Iraq has worsened its financial crisis and contributed to its currency depreciating by paying its debts to Iran in Iraqi dinars. Their currency has been struggling for months against the dollar since new restrictions were imposed by the US Federal Reserve on how the country’s central bank trades the dollars it receives from oil sales.
The subsequent liquidity crisis has meant the government is failing to pay the salaries of millions of public servants, as well as pensions and payments to other beneficiaries of social welfare programmes. Iraq has been one of the largest importers of Iranian goods over the last two decades, in particular gas, electricity, food, and construction materials.
Official trade exchange between the countries amounts to approximately $14bn. Because of US sanctions imposed on Iran in 2018, Iraq has struggled to pay Iran for its purchases from 2019-2021. At times, Iran has cut electricity and gas supplies in midsummer – when temperatures rise to 50 degrees Celsius – to pressure Iraq into paying these debts.

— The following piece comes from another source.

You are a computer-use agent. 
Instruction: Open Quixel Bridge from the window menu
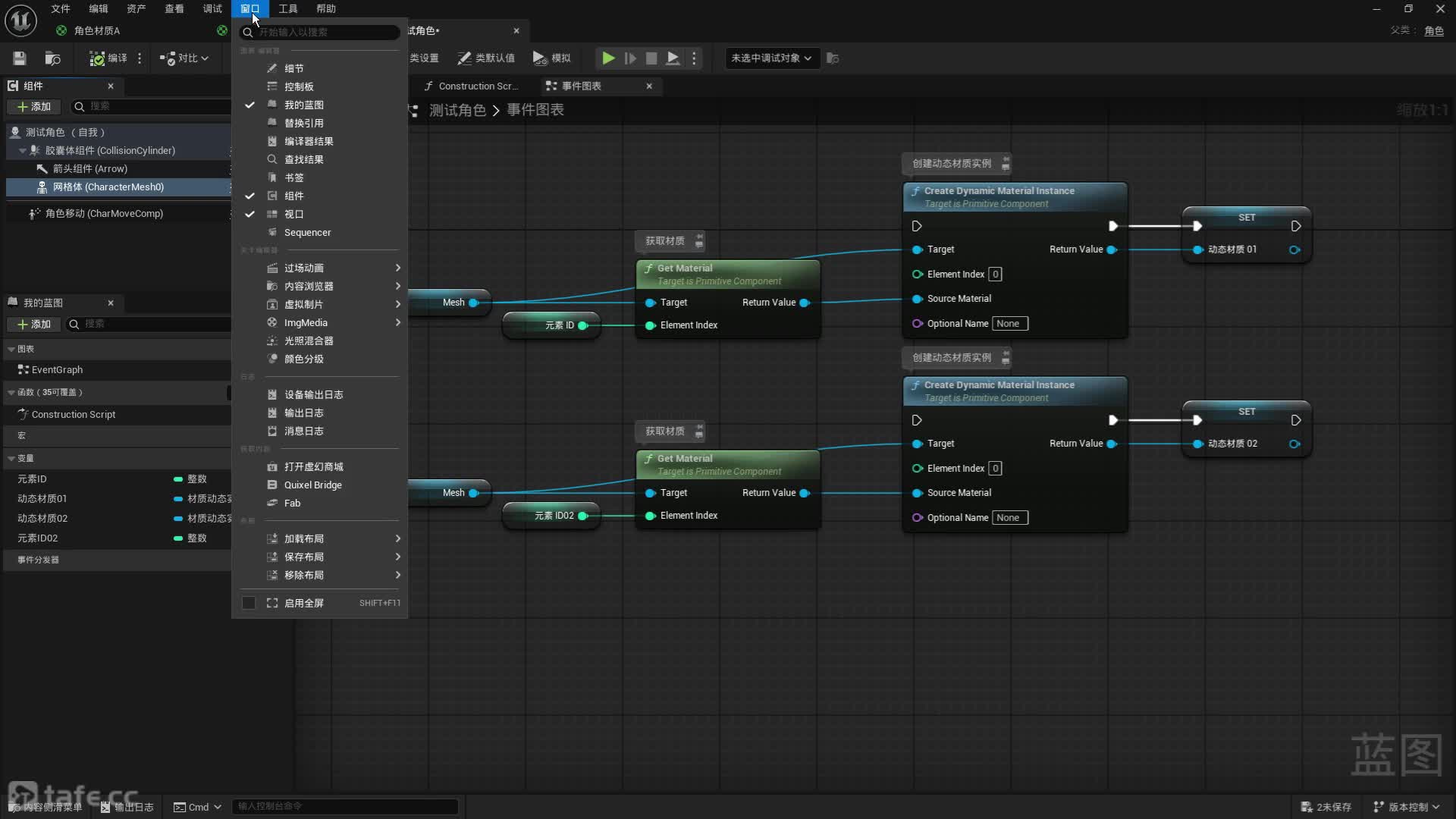(312, 485)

Baghdad accrued a debt of more than $1.6bn for its Iranian gas and energy purchases alone between 2019-2021.
Sources suggest most or all of that debt has been settled, with the last payment going through in October 2022. But rather than the dollars Iran received pre-sanctions, Baghdad has used Iraqi dinars instead. Since November, the US Federal Reserve, which holds the money Iraq makes from oil sales and delivers it to Baghdad by request, has imposed restrictions aimed at stopping Iran from accessing these dollars and combatting money laundering.